(Items from a data source)
· · · · · · ·

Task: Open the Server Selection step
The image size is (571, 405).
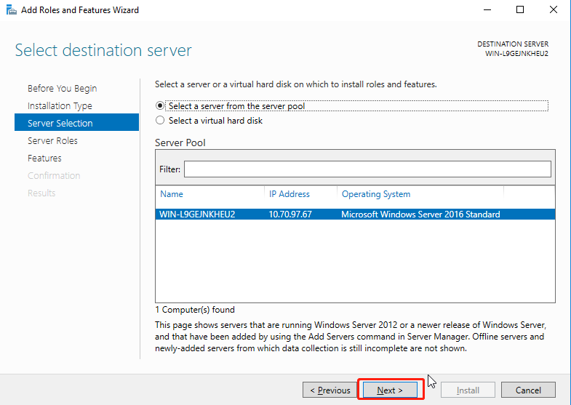Action: click(x=60, y=124)
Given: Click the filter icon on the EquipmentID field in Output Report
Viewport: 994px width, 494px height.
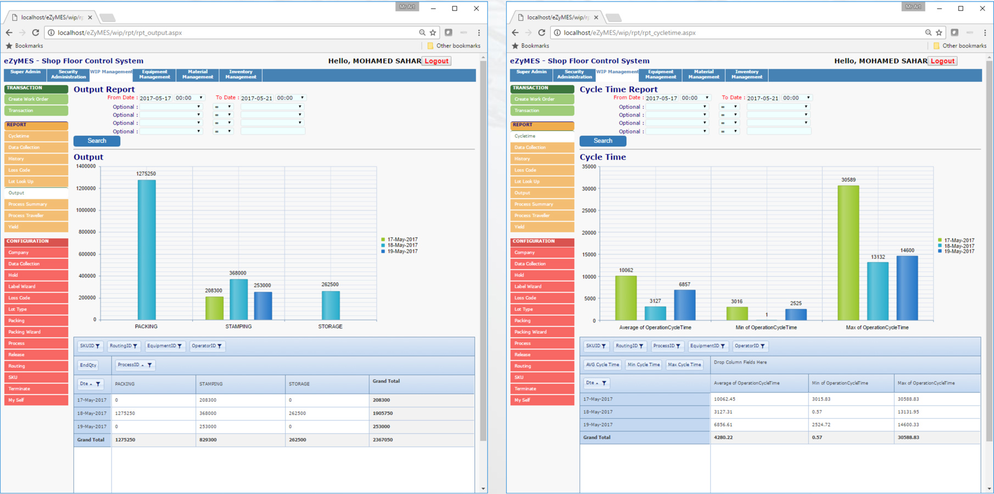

· · · · · · ·

* EXERCISE *
The copy must start at the line containing "The image size is (571, 405)." and end at the last line of the records, matching each line exactly and holding no pictures.

* TASK RESPONSE *
The image size is (571, 405).
Action: click(x=60, y=124)
Given: Click the filter icon on the EquipmentID field in Output Report
Viewport: 994px width, 494px height.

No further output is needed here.